Kekhawatiran lain, ungkap Rinekso, adalah kehadiran RUU ini jika sudah disahkan nanti, akan menjadi jalan untuk menghapus kesalahan pemanfaatan hutan. Saat ini, pemerintah melalui KLHK tengah melakukan tindakan hukum terhadap pelanggaran peruntukan kawasan hutan, misalnya yang berubah menjadi perkebunan sawit.
“Itu prosesnya masih terus berlanjut, dan itu luasnya luar biasa, jutaan hektar. Kalau ini dipaksakan untuk segera dilegalkan, kita khawatir untuk yang tadinya masih berproses kasus hukumnya, kemudian diputihkan segera. Ini menjadi kehawatiran kami,” tambah Rinekso.
Guru Besar Fakultas Kehutanan, Institut Pertanian Bogor, Didik Suhardjito menekankan perlunya sebuah rancangan undang-undang bersikap adil dalam tiga isu, yaitu ekonomi, sosial dan ekologi. Melihat rancangannya, isu ekonomi dinilai terlalu mengemuka, dan cenderung tidak adil secara sosial, terutama bagi masyarakat desa dan adat. Selain itu, ancaman besar kerusakan lingkungan juga menjadi perhatian, karena isu ini tidak menjadi pertimbangan utama.
Para akademisi kehutanan mengaku tidak dilibatkan dalam pembahasan RUU tersebut. Karena itu, ketika muncul pemberitaan mengenai rencana pengesahan RUU Pertanahan, mereka terpanggil untuk bersuara. Menurut Didik, masalah sosial muncul karena ada banyak kepentingan dari kelompok ekonomi. Dampaknya, bukan tidak mungkin masyarakat akan semakin terpinggirkan.
“Kalau RUU ini lebih sarat pada aspek ekonomi dan meninggalkan aspek keadilan atau aspek sosialnya, apalagi ekologi, sudah pasti akan mengancam keberlanjutan ekosistem. Kita tahu, hutan ini ekosistem penunjang kehidupan, dan sekarang dalam kondisi kritis. Kalau ditambah lagi dengan pengaturan melalui RUU Pertanahan ini, dan tidak menyasar pada problem-problem itu, artinya akan semakin parah,” kata Didik.

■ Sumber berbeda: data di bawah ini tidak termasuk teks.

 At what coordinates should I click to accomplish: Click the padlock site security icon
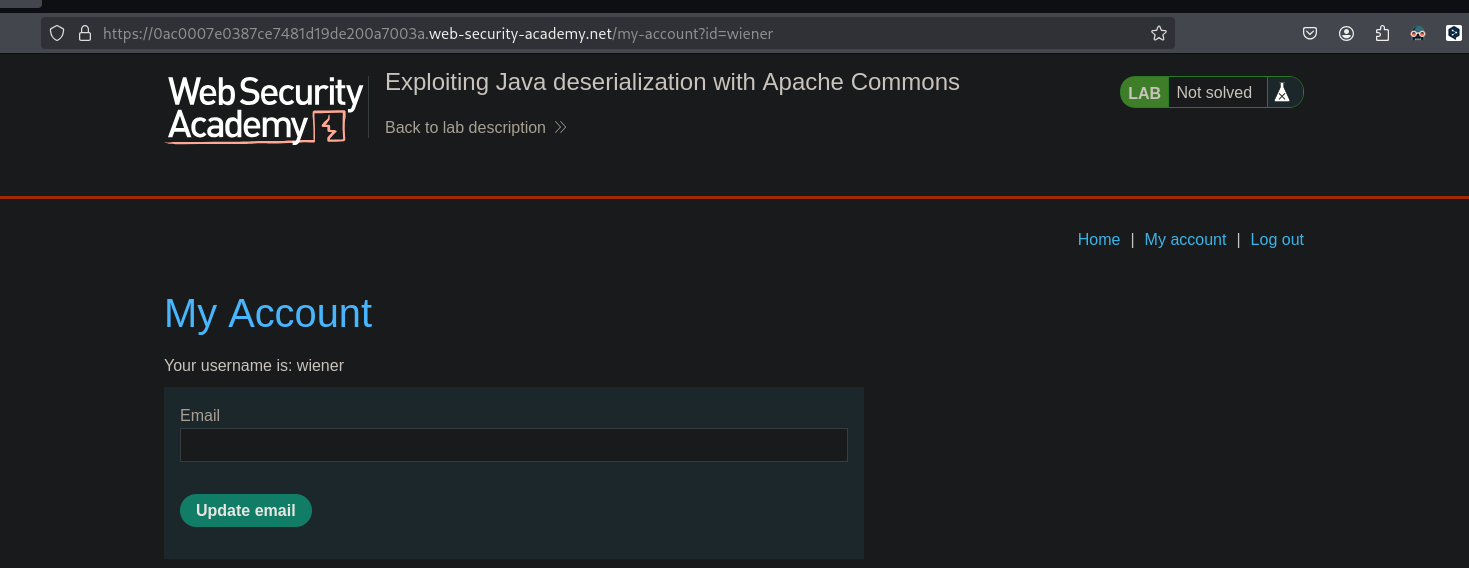tap(84, 33)
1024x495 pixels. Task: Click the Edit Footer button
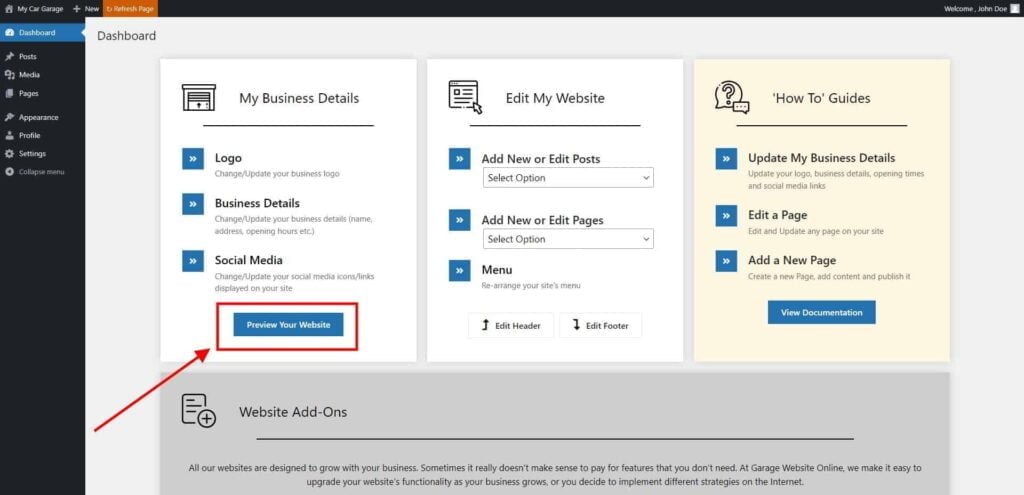[x=600, y=325]
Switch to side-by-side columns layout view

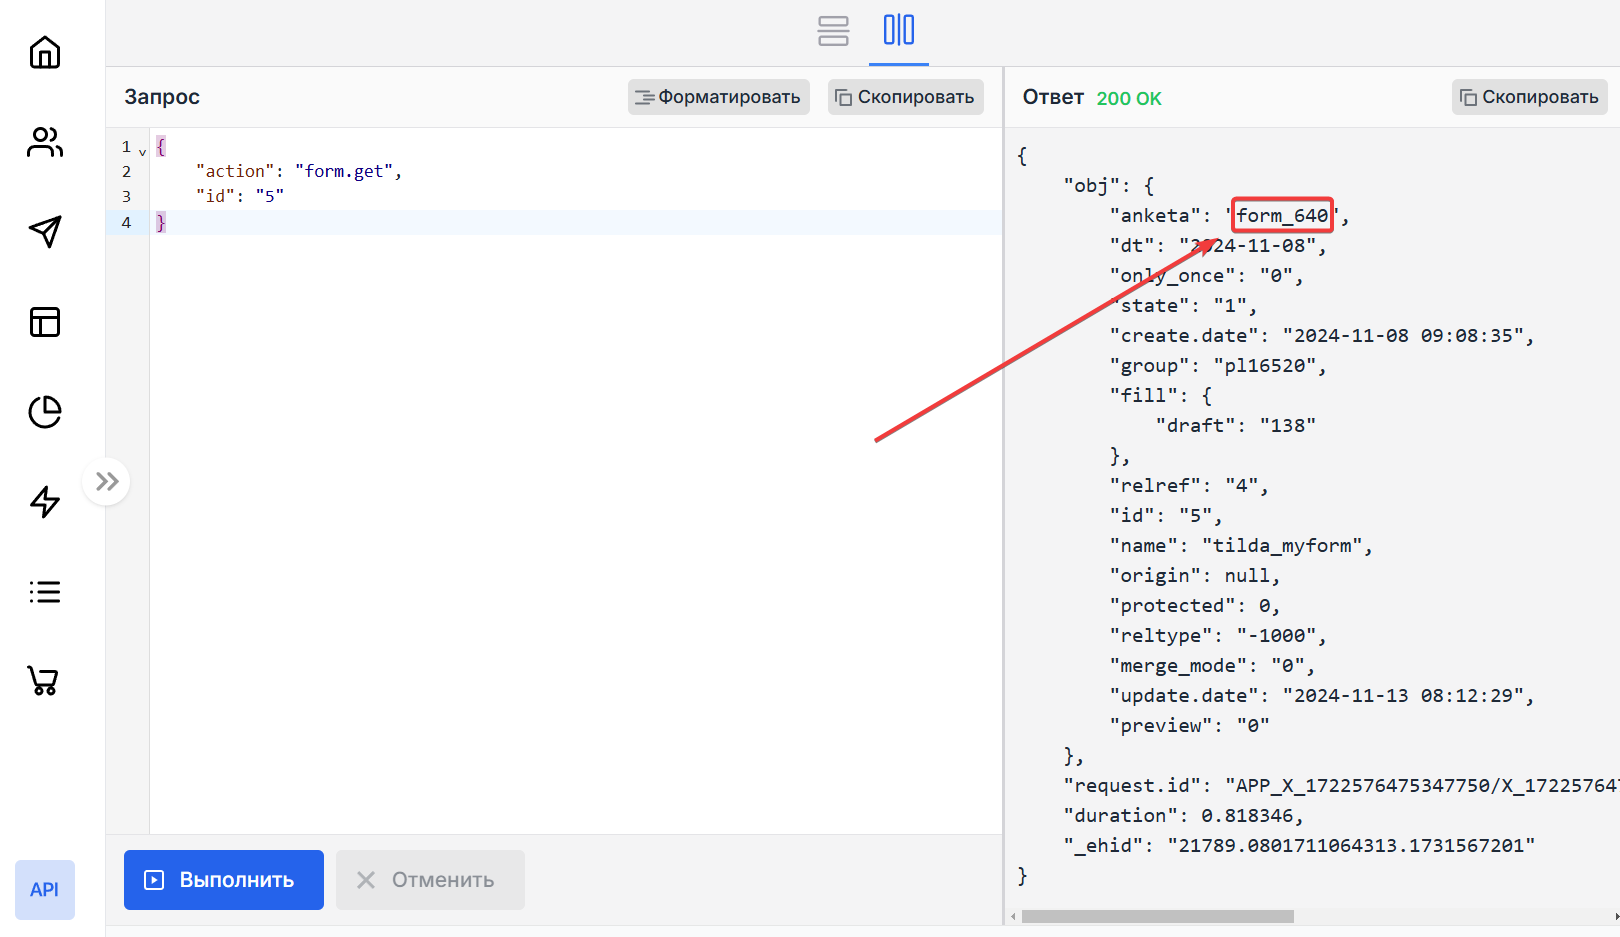coord(898,31)
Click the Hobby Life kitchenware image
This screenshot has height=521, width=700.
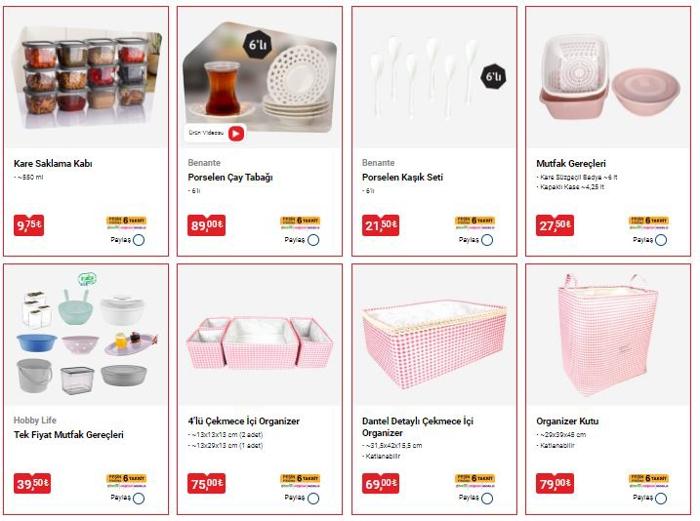[x=86, y=335]
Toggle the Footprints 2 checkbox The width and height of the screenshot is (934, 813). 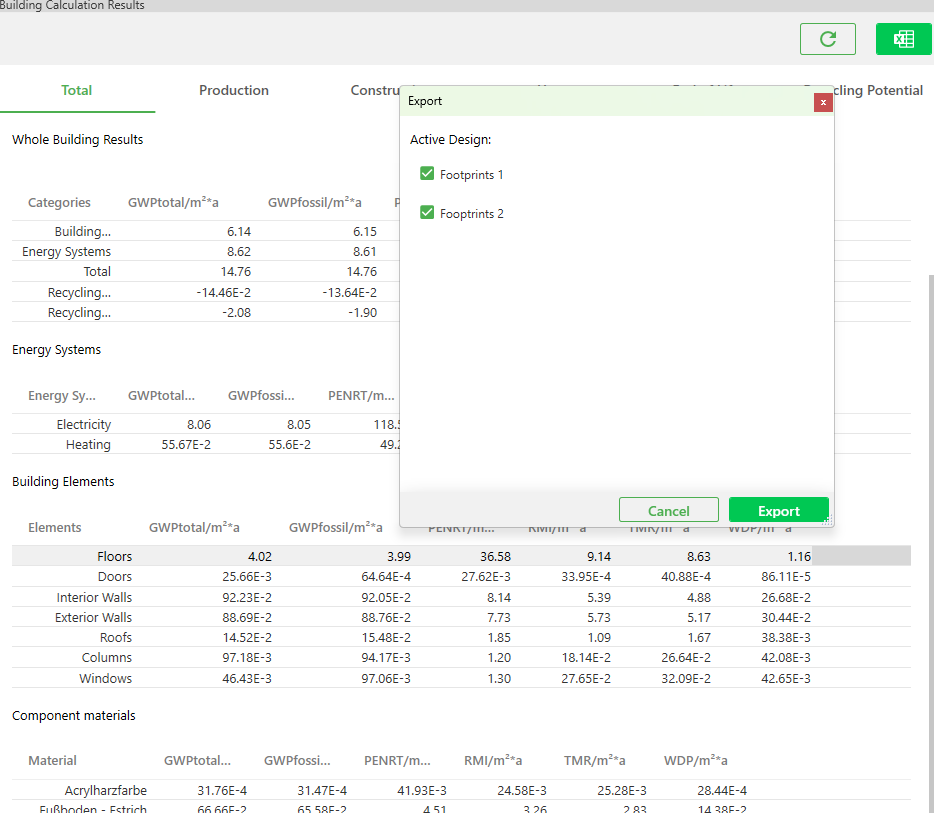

Pemerintah melalui Kementerian Agraria dan Tata Ruang/Badan Pertanahan Nasional (ATR/BPN) menetapkan September 2019 sebagai batas waktu pengesahan RUU Pertanahan. Hingga saat ini, DPR telah menyelesaikan sejumlah pasal utama dalam RUU tersebut. Dalam keterangan kepada media, Ketua Panitia Kerja (Panja) RUU Pertanahan, Herman Khaeron memastikan, enam dari 15 bab dalam RUU itu adalah bagian paling substansial.
Ada delapan poin utama dalam RUU Pertahanan. Poin-poin itu adalah pengaturan atas hak atas tanah, pendaftaran tanah menuju single land administration system, dan modernisasi pengelolaan, penyediaan tanah untuk pembangunan, percepatan penyelesaian sengketa, kebijakan fiskal pertanahan, kewenangan pengelolaan kawasan oleh kementerian/lembaga, dan penghapusan hak-hak atas tanah yang bersifat kolonial.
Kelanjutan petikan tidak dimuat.